-- DATA LISTING follows --

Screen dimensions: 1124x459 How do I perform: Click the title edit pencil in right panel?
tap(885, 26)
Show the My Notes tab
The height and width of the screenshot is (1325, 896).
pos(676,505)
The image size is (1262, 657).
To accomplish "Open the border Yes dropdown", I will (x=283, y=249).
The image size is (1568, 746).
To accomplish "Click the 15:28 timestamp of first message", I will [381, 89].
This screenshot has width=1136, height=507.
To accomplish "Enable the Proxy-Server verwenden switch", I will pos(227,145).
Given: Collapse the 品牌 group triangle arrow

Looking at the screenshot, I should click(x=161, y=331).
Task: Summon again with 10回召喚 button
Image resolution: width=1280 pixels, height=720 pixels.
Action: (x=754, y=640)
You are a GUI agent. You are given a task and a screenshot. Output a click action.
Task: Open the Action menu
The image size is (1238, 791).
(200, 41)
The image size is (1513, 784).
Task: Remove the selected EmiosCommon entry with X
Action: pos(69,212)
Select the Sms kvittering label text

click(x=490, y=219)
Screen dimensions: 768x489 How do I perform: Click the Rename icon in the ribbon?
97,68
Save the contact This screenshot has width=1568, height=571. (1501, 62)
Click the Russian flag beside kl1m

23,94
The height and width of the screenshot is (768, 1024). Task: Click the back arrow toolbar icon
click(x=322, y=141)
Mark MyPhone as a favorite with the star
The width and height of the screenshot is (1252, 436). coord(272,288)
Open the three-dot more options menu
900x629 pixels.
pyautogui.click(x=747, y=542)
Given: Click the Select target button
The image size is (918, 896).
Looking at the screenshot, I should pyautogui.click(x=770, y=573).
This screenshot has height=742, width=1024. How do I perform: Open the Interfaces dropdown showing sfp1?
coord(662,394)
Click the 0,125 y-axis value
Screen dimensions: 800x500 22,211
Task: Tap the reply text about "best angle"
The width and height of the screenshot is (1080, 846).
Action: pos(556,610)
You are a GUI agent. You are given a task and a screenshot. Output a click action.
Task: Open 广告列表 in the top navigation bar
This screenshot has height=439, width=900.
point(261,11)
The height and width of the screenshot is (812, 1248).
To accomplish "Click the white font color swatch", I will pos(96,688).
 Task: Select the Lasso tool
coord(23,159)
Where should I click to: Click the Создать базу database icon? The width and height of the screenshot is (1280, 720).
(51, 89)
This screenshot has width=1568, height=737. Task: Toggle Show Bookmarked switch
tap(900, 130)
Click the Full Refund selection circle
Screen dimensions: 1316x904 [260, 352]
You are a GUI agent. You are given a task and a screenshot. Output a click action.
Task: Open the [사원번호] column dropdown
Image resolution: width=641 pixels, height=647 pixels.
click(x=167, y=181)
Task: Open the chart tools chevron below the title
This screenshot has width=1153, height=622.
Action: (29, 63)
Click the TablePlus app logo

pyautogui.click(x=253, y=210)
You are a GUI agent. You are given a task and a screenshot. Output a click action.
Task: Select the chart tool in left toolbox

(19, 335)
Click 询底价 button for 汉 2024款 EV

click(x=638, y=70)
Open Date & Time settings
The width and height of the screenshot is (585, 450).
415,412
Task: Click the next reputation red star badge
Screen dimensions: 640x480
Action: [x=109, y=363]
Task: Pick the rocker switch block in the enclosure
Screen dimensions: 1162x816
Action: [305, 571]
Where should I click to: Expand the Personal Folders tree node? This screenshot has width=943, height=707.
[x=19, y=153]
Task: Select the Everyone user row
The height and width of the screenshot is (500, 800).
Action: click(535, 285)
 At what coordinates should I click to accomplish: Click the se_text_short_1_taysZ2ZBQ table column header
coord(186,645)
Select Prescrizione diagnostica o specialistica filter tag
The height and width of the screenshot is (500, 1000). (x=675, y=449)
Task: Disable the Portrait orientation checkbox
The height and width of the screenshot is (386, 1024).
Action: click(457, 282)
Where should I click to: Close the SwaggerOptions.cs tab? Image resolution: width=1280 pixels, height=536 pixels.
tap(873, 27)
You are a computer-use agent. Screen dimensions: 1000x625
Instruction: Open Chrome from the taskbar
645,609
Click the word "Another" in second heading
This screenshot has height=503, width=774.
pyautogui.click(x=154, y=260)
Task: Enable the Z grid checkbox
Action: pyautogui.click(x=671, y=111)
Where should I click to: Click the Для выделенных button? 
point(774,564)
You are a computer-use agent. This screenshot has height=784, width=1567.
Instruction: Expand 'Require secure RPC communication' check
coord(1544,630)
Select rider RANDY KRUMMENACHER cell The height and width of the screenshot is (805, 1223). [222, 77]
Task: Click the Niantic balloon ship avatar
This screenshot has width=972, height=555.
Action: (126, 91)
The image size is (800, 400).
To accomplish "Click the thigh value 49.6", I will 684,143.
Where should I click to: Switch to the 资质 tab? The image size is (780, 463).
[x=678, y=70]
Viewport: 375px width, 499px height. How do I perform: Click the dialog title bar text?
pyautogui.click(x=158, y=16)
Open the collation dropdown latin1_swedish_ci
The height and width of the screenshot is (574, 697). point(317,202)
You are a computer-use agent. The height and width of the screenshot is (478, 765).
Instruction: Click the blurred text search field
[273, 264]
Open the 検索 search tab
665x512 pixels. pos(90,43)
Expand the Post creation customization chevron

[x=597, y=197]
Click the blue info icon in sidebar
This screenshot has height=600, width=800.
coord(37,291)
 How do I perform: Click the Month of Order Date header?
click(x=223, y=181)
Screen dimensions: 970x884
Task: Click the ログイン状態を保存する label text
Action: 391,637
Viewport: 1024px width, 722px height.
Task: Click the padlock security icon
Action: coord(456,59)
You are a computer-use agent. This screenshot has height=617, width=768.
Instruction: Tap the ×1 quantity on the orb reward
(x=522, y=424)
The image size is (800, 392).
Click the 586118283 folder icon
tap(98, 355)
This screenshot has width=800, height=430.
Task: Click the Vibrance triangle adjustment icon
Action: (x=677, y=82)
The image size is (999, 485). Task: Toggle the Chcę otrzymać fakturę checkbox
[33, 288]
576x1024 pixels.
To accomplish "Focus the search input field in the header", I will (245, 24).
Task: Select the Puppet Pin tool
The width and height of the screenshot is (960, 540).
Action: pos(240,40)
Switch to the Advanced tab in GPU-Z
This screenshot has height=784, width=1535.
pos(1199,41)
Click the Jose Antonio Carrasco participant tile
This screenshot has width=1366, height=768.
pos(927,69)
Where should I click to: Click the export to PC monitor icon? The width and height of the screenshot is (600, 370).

-- DATA LISTING concluded --

> [WORK INSTRUCTIONS]:
Which lines of the records above hold the word "computer"? Copy each of them.

> [RESULT BELOW]:
You are a computer-use agent. Screen dimensions: 1000x625
You are a computer-use agent. This screenshot has height=784, width=1567.
You are a computer-use agent. The height and width of the screenshot is (478, 765).
You are a computer-use agent. This screenshot has height=617, width=768.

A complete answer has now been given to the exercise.